What are the forms of buprenorphine? Although there are several forms of buprenorphine (including Buprenex®, an injectable liquid used for pain treatment), only Subutex® and Suboxone® have been approved for opioid addiction treatment. Subutex, which is also available in a generic form, contains buprenorphine alone and is usually given during the first few days of treatment. Suboxone contains both buprenorphine and naloxone, and is typically used during the

maintenance phase of treatment. Naloxone is included to discourage abuse; when this drug is injected or snorted it blocks the effects of opioids and precipitates withdrawal symptoms.


What does buprenorphine look like? Subutex is an oval white tablet and the generic version is a round white tablet. Suboxone is available as an hexagonal orange tablet and as a film. Both products are dissolved under the tongue.


How does buprenorphine compare to methadone? Both methadone and buprenorphine are approved to treat opioid addiction. However, buprenorphine has weaker opioid effects, is less likely to result in overdose, and produces a lower level of physical dependence. Methadone must be dispensed by a federally regulated Opioid Treatment Program (OTP), while buprenorphine is currently the only opioid medication that can be prescribed for opioid treatment outside the OTP setting (e.g., in a certified physician’s office). A patient can receive a 30-day take home dose of buprenorphine shortly after beginning treatment. In contrast, methadone patients must visit an OTP for daily dosing and must comply with treatment for two years to be eligible to receive a 30-day take home dose.

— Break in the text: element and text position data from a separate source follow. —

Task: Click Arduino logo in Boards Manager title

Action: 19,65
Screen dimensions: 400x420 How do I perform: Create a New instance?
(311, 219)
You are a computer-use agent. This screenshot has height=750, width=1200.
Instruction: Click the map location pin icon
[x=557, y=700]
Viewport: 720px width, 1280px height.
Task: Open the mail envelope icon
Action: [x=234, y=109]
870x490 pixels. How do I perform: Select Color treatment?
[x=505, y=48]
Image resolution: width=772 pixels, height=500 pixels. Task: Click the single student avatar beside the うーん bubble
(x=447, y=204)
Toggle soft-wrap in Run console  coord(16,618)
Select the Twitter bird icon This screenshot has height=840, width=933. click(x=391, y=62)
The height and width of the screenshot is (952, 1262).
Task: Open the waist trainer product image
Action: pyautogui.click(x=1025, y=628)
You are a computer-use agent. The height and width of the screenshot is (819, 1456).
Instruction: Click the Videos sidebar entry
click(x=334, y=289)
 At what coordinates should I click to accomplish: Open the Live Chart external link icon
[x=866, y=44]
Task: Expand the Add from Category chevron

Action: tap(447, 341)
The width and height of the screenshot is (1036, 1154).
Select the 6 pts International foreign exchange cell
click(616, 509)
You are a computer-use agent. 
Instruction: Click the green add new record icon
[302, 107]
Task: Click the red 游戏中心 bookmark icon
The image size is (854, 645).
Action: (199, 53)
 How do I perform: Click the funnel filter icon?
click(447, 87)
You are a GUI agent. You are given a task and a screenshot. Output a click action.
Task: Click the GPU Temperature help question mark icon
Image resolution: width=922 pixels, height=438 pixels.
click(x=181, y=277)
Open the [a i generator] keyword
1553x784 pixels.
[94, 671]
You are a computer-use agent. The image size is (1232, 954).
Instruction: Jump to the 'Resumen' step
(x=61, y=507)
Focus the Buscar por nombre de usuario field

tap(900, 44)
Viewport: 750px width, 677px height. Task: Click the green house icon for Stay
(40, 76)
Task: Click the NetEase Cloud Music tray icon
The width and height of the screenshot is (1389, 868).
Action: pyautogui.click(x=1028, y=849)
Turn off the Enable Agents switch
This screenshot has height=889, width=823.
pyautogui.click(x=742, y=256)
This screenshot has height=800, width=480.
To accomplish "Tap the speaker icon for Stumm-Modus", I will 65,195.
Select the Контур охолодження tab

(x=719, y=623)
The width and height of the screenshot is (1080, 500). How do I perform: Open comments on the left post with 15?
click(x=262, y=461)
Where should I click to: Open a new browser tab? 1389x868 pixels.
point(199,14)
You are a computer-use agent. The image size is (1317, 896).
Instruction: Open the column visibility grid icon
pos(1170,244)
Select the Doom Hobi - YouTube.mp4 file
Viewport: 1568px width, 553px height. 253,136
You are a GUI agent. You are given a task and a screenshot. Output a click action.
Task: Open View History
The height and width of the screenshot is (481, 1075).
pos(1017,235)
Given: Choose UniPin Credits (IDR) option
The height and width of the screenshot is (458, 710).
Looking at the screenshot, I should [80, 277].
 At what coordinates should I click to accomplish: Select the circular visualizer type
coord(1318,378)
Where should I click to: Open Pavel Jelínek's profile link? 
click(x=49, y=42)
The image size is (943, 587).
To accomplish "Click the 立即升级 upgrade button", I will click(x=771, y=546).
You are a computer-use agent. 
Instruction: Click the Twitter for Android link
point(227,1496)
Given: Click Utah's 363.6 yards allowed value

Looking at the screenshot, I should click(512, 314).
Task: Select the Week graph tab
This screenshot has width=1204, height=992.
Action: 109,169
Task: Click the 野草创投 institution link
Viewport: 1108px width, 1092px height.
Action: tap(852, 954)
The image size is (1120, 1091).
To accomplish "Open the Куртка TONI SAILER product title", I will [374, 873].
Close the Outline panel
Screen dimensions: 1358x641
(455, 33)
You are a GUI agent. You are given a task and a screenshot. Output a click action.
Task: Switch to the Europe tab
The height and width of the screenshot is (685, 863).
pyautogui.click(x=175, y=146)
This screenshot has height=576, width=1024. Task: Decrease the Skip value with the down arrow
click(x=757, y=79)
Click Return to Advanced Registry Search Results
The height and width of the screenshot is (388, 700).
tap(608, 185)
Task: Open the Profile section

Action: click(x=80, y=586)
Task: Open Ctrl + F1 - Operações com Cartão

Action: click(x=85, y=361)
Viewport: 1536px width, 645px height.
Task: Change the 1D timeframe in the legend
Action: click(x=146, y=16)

Who can prescribe buprenorphine? Physicians who have received buprenorphine training and obtained a federally approved waiver can prescribe Subutex and Suboxone or approved generic equivalents. The number of patients receiving a prescription for Subutex or Suboxone from U.S. outpatient retail pharmacies increased from slightly less than 20,000 in 2003 to more than 600,000 in 2009. In 2009, 97% of these prescriptions were for Suboxone, up from 77% in 2003.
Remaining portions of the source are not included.